### EXERCISE GOAL
Please copy out the entries below, swapping "GUI agent" for "screen assistant" wherever it occurs and leaving everything else unchanged.

[START OF RECORDS FOR THIS TASK]

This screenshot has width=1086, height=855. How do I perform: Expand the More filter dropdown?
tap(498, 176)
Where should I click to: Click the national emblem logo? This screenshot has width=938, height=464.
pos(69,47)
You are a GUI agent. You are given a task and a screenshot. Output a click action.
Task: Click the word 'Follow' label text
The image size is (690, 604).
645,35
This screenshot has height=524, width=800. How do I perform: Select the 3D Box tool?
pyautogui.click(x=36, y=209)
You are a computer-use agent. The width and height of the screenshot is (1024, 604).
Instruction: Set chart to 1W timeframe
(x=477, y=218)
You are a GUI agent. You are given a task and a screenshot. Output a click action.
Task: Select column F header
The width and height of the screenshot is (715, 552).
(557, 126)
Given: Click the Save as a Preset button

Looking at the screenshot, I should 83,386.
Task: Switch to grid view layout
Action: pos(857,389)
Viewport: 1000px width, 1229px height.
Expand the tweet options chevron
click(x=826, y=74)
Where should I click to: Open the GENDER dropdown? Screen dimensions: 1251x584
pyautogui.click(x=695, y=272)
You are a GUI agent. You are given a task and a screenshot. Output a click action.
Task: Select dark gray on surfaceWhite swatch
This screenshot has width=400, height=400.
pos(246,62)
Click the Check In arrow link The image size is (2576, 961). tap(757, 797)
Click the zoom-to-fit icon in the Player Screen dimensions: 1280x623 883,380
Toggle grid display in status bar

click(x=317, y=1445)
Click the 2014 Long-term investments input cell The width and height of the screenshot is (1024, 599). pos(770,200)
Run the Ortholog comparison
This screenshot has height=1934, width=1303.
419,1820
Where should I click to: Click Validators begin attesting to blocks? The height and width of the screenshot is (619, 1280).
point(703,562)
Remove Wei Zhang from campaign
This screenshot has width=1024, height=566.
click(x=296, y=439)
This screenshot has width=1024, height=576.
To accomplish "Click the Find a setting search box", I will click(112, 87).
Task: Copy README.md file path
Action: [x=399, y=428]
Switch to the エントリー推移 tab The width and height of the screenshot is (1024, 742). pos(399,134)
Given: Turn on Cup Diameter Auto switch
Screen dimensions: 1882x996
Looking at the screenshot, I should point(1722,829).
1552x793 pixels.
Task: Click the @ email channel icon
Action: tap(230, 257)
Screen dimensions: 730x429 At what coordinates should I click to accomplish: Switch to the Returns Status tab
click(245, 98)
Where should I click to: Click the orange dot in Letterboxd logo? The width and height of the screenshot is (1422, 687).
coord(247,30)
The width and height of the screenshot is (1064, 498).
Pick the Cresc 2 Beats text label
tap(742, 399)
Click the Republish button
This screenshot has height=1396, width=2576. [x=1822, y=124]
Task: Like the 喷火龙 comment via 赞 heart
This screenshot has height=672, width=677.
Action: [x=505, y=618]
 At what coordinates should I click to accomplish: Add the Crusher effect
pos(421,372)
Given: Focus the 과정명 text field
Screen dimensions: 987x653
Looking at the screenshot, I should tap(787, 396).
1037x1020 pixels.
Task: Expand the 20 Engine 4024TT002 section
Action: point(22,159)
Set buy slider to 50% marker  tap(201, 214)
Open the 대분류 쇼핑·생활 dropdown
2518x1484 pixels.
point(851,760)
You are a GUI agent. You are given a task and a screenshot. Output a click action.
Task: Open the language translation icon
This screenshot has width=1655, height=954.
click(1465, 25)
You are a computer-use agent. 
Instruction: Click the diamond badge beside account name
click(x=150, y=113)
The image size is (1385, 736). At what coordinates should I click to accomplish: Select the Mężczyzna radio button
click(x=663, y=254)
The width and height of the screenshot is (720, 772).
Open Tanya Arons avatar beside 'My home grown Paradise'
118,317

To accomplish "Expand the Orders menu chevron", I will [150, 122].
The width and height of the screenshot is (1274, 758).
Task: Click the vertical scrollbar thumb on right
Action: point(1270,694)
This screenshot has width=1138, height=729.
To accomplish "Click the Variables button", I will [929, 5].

[END OF RECORDS FOR THIS TASK]

### THE RESULT
This screenshot has width=1086, height=855. How do I perform: Expand the More filter dropdown?
tap(498, 176)
Where should I click to: Click the national emblem logo? This screenshot has width=938, height=464.
pos(69,47)
You are a screen assistant. You are given a task and a screenshot. Output a click action.
Task: Click the word 'Follow' label text
The image size is (690, 604).
645,35
This screenshot has height=524, width=800. How do I perform: Select the 3D Box tool?
pyautogui.click(x=36, y=209)
You are a computer-use agent. The width and height of the screenshot is (1024, 604).
Instruction: Set chart to 1W timeframe
(x=477, y=218)
You are a screen assistant. You are given a task and a screenshot. Output a click action.
Task: Select column F header
The width and height of the screenshot is (715, 552).
(557, 126)
Given: Click the Save as a Preset button

Looking at the screenshot, I should 83,386.
Task: Switch to grid view layout
Action: pos(857,389)
Viewport: 1000px width, 1229px height.
Expand the tweet options chevron
click(x=826, y=74)
Where should I click to: Open the GENDER dropdown? Screen dimensions: 1251x584
pyautogui.click(x=695, y=272)
You are a screen assistant. You are given a task and a screenshot. Output a click action.
Task: Select dark gray on surfaceWhite swatch
This screenshot has width=400, height=400.
pos(246,62)
Click the Check In arrow link The image size is (2576, 961). tap(757, 797)
Click the zoom-to-fit icon in the Player Screen dimensions: 1280x623 883,380
Toggle grid display in status bar

click(x=317, y=1445)
Click the 2014 Long-term investments input cell The width and height of the screenshot is (1024, 599). pos(770,200)
Run the Ortholog comparison
This screenshot has height=1934, width=1303.
419,1820
Where should I click to: Click Validators begin attesting to blocks? The height and width of the screenshot is (619, 1280).
point(703,562)
Remove Wei Zhang from campaign
This screenshot has width=1024, height=566.
click(x=296, y=439)
This screenshot has width=1024, height=576.
To accomplish "Click the Find a setting search box", I will click(112, 87).
Task: Copy README.md file path
Action: [x=399, y=428]
Switch to the エントリー推移 tab The width and height of the screenshot is (1024, 742). pos(399,134)
Given: Turn on Cup Diameter Auto switch
Screen dimensions: 1882x996
Looking at the screenshot, I should point(1722,829).
1552x793 pixels.
Task: Click the @ email channel icon
Action: tap(230, 257)
Screen dimensions: 730x429 At what coordinates should I click to accomplish: Switch to the Returns Status tab
click(245, 98)
Where should I click to: Click the orange dot in Letterboxd logo? The width and height of the screenshot is (1422, 687).
coord(247,30)
The width and height of the screenshot is (1064, 498).
Pick the Cresc 2 Beats text label
tap(742, 399)
Click the Republish button
This screenshot has height=1396, width=2576. [x=1822, y=124]
Task: Like the 喷火龙 comment via 赞 heart
This screenshot has height=672, width=677.
Action: [x=505, y=618]
 At what coordinates should I click to accomplish: Add the Crusher effect
pos(421,372)
Given: Focus the 과정명 text field
Screen dimensions: 987x653
Looking at the screenshot, I should tap(787, 396).
1037x1020 pixels.
Task: Expand the 20 Engine 4024TT002 section
Action: point(22,159)
Set buy slider to 50% marker  tap(201, 214)
Open the 대분류 쇼핑·생활 dropdown
2518x1484 pixels.
point(851,760)
You are a screen assistant. You are given a task and a screenshot. Output a click action.
Task: Open the language translation icon
This screenshot has width=1655, height=954.
click(1465, 25)
You are a computer-use agent. 
Instruction: Click the diamond badge beside account name
click(x=150, y=113)
The image size is (1385, 736). At what coordinates should I click to accomplish: Select the Mężczyzna radio button
click(x=663, y=254)
The width and height of the screenshot is (720, 772).
Open Tanya Arons avatar beside 'My home grown Paradise'
118,317

To accomplish "Expand the Orders menu chevron", I will [150, 122].
The width and height of the screenshot is (1274, 758).
Task: Click the vertical scrollbar thumb on right
Action: point(1270,694)
This screenshot has width=1138, height=729.
To accomplish "Click the Variables button", I will [929, 5].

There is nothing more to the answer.